Katz bought an Arizona-based company from Phil Sheegl, who is currently the City of Winnipeg's chief administrative officer. The mayor did not list the purchase in his statement of assets and interests, which has to be filed under the conflict of interest act. Katz has said he did not need to declare it because it happened outside the province. To many, it appeared he was taking advantage of a loophole in the legislation. Facing public pressure, Katz sold the company back to Sheegl.

Why this has raised eyebrows:

Critics argue that a business relationship between a city's mayor and its chief administrator creates a potential to put their private interests ahead of their public responsibilities.

The house

What the mayor did:

In August 2012, Katz paid more than $1 million for a house in Scottsdale, Arizona. The seller was Teri Nordstrom, the sister of Shindico chief financial officer Diane Shindleman and sister-in-law of company president Sandy Shindleman. Katz refused to give more details about the purchase, other than to say that he paid fair market value for the home.

Why this has raised eyebrows:

When confronted with the sale, Katz refused to offer much by the way of details. He refused to describe his relationship with Nordstrom, he would not say when he took possession of the 4,500-square-feet house, and he would not disclose the price, only saying that he had paid market value. The deal raised questions about Katz's long-held claim that he has no connection with Shindleman, beyond the developer's shares in Katz's baseball team, the Winnipeg Goldeyes.

Photo Credit: Google Maps

The land swaps

What the mayor did:

Without city council approval, Winnipeg fire Chief Reid Douglas gave Shindico Realty three pieces of city-owned land in exchange for property on Taylor Avenue to be used for a new fire hall. When CBC News reported the swap in August 2012, the new fire hall was already built on the Taylor land, which was still owned by Shindico. Katz initially defended the transaction, but under public pressure, he ordered an internal review. But it wasn't enough for city council. The following month, councillors unanimously voted to conduct an external review of all city real-estate deals dating back at least five years.

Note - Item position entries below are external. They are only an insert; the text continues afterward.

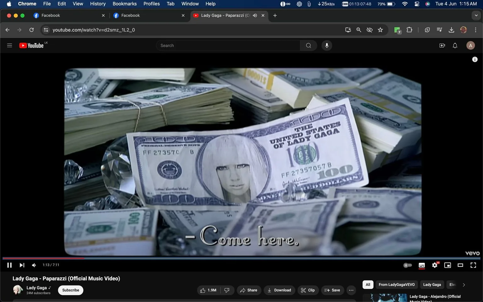
Task: Expand more filter chips with right arrow
Action: pyautogui.click(x=464, y=284)
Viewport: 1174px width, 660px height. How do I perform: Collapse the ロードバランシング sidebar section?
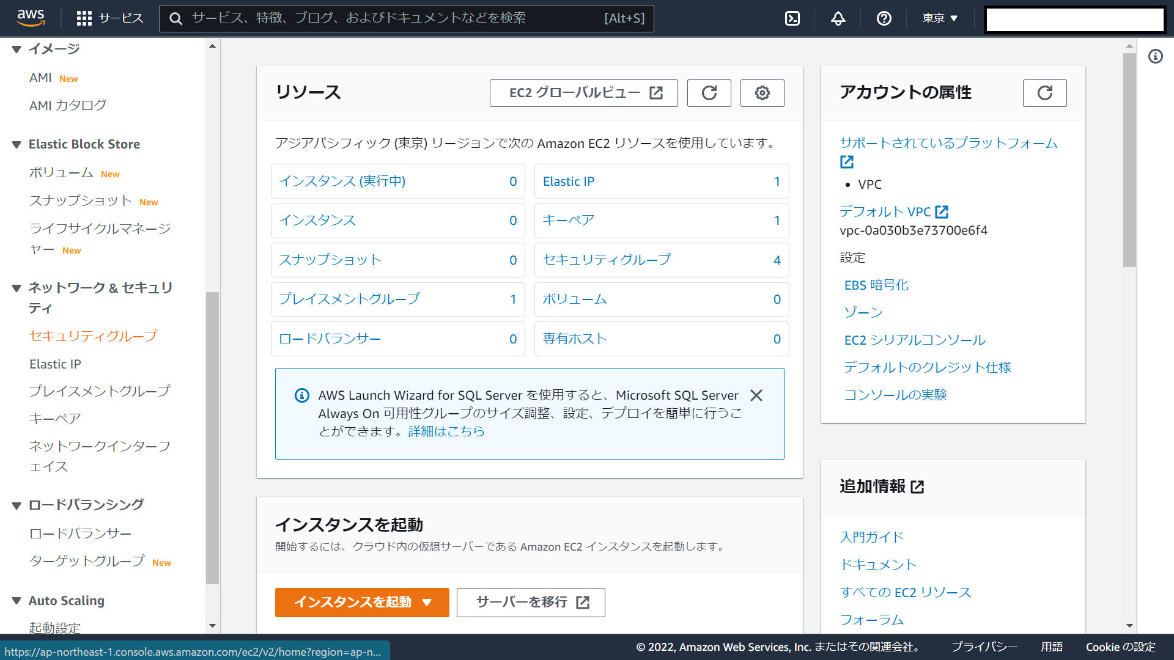(17, 505)
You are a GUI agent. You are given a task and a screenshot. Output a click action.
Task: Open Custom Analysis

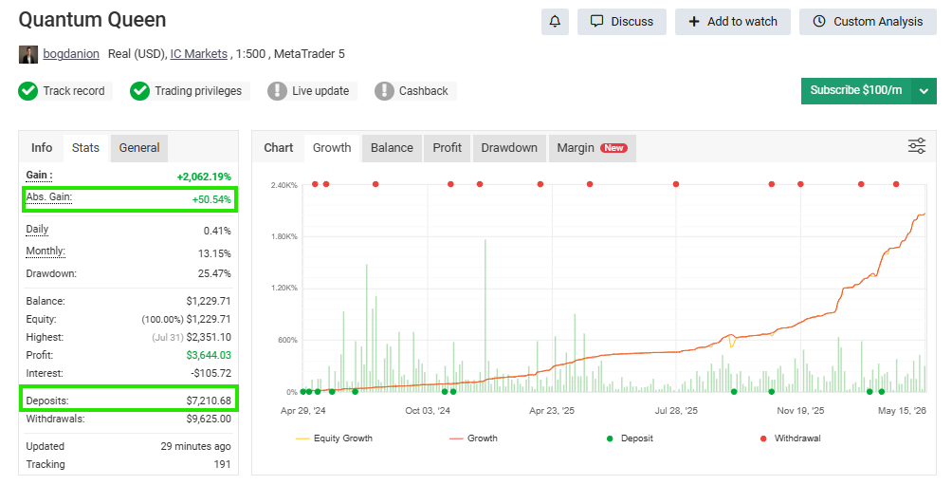pos(868,21)
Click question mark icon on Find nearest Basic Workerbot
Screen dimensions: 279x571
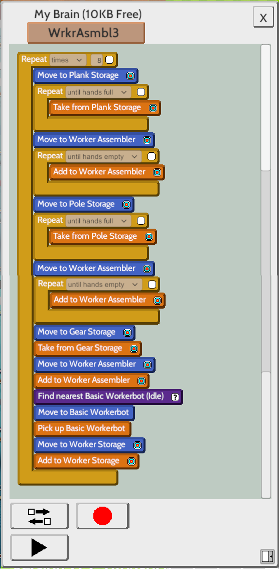[175, 397]
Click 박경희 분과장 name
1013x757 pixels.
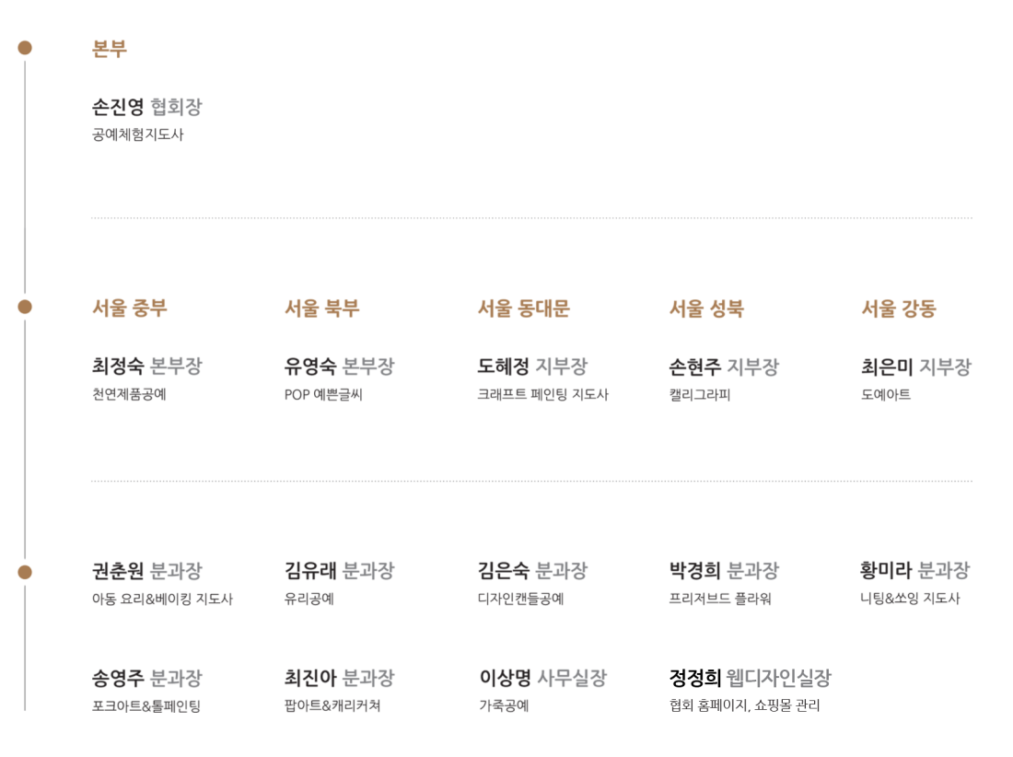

Why this has raised eyebrows:

Councillors and citizens alike wondered why the city's fire chief, rather than the property department, was negotiating land deals with Shindico Realty. Councillors said taxpayers were calling them, raising questions about Shindico's relationship with the city and the mayor. Critics also began questioning why Shindico seemed to receive an inordinate share of the city's real estate business.